Dir. by Howard Hawks
In 1948 Howard Hawks cast a little-known Broadway actor opposite John Wayne in a hard-boiled Western about a grueling cattle drive. The young man was Montgomery Clift, and his astonishing charisma was never shown to better effect.
The story is about Tom Dunson (Wayne) and his pal Groot Nadine (Walter Brennan in high mush-mouth sidekick glory). When Dunson leaves his love behind on a wagon train to settle new land in Texas, he didn’t expect the train to be wiped out by hostile Indians in hours. Instead of returning to find his love, he adopts a boy orphaned by the battle, Matt Garth (Clift). Dunson seizes his ranchland from Mexican hacenderos and Indians and builds a cattle empire. But in the process he becomes a man driven by an inner demon of stubbornness that will neither admit defeat or a mistake.
In the aftermath of the Civil War Texas ranchers found themselves with too much cattle and not enough buyers. They needed to re-establish their markets at out-of-state railheads. Accordingly Dunson and Garth set out to drive a massive herd (built with casual disregard of actual ownership of the cattle) to Sedalia, Missouri. They just have to cross a thousand miles and run the gauntlet of hostile Indians and vicious border ruffians.
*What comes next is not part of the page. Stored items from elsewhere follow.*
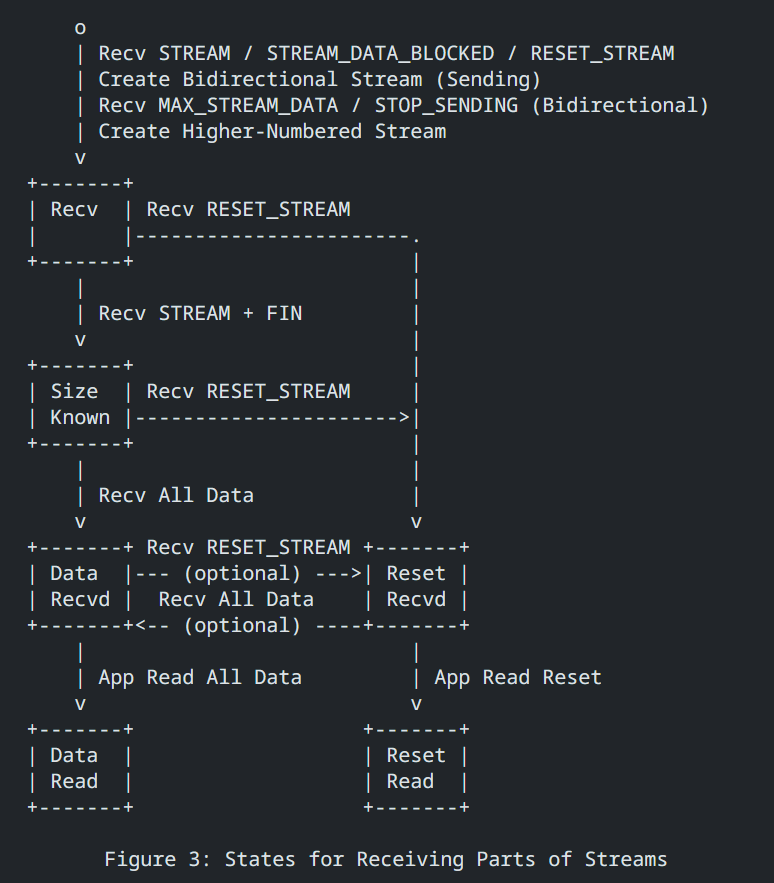Click "(optional)" on arrow pointing to Data Recvd
774x883 pixels.
point(242,625)
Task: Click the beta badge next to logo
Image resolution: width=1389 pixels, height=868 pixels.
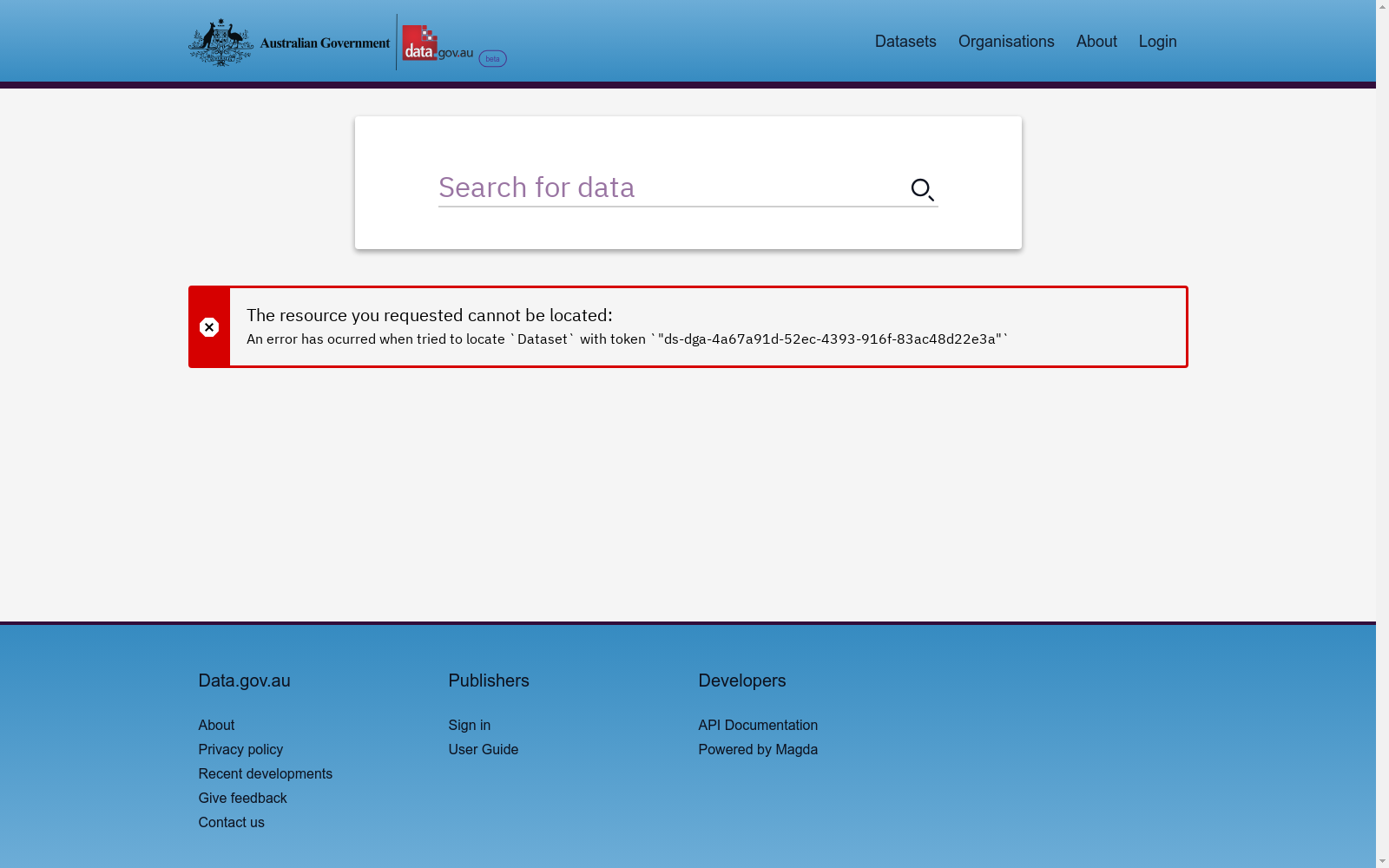Action: click(492, 59)
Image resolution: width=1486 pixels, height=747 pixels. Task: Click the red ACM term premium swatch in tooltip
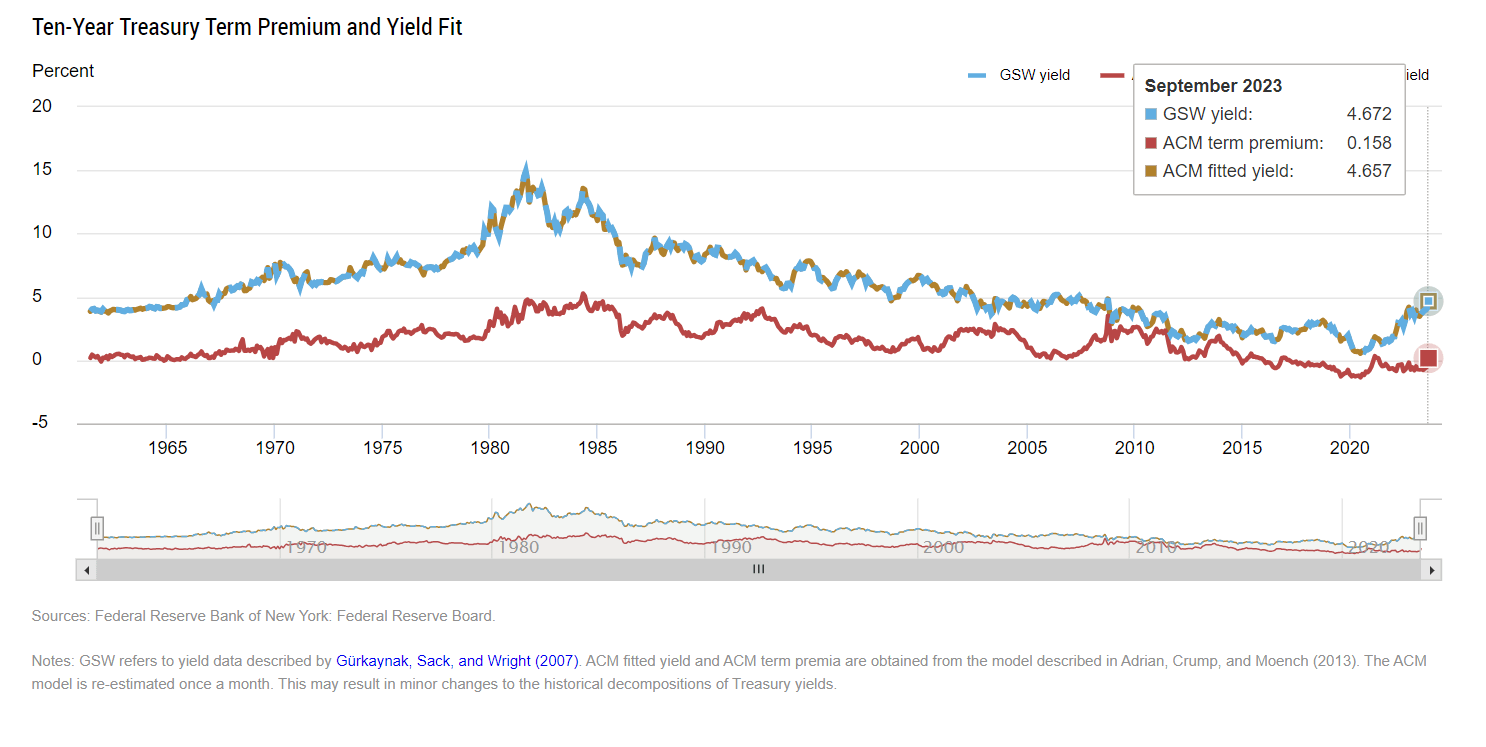pyautogui.click(x=1152, y=143)
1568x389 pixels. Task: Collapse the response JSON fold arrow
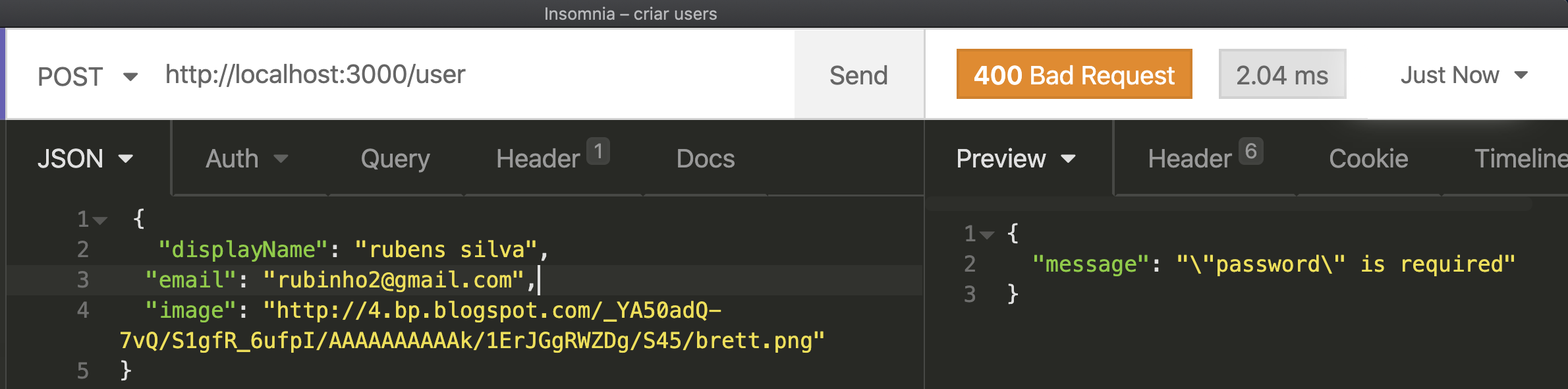(986, 235)
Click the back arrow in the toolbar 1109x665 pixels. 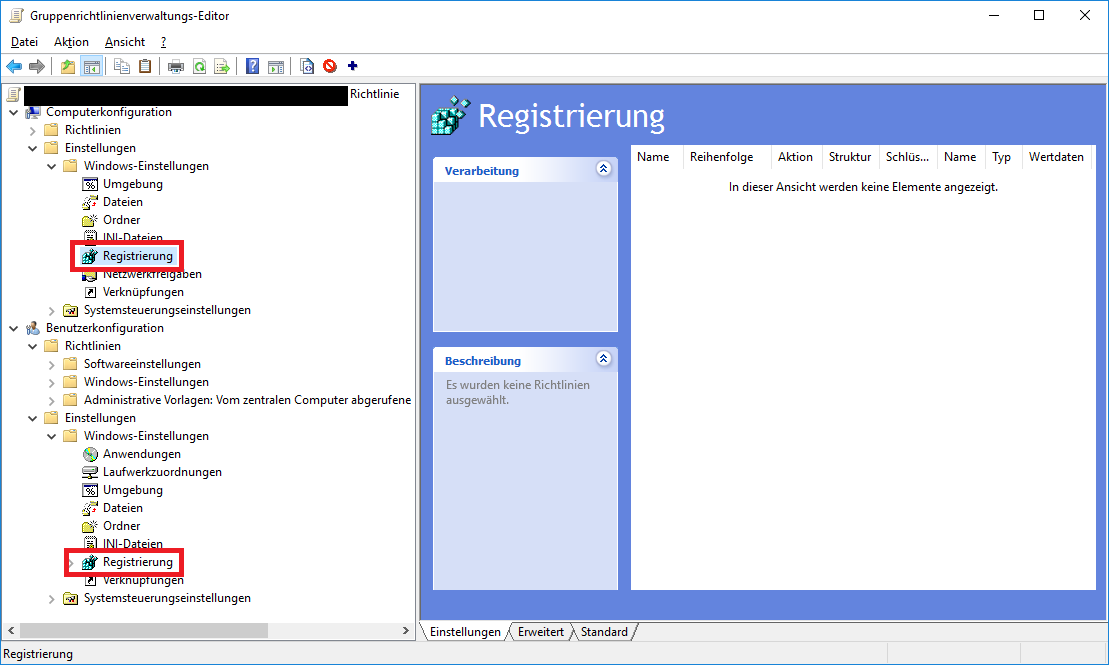pyautogui.click(x=14, y=66)
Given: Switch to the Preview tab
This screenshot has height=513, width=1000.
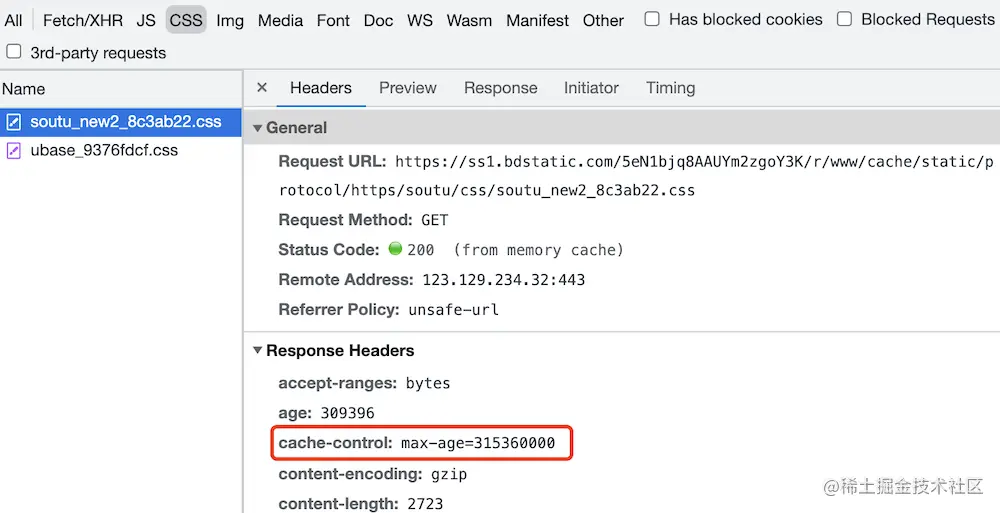Looking at the screenshot, I should [407, 88].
What follows is a cowboy version of the HMS Bounty, with Dunson as Bligh and Garth as Mr. Christian. A wagon train of gamblers and “dance-hall girls” provides a prairie-bound Tahiti. Hawks keeps the sentimentality to a minimum, though occasionally his hard-boiled homage gets a bit ludicrous. The scene where Clift and Joanne Dru trade Bogey & Bacall-style snappy comebacks in the middle of an Indian attack is rather over the top.
Despite such deviations, including an ending that is far more optimistic than events warrant, Red River stands as a landmark of classic Western filmmaking, beyond formula sentimentality but not quite a revisionist rejection of the past. It is a masterpiece that surpasses its flaws.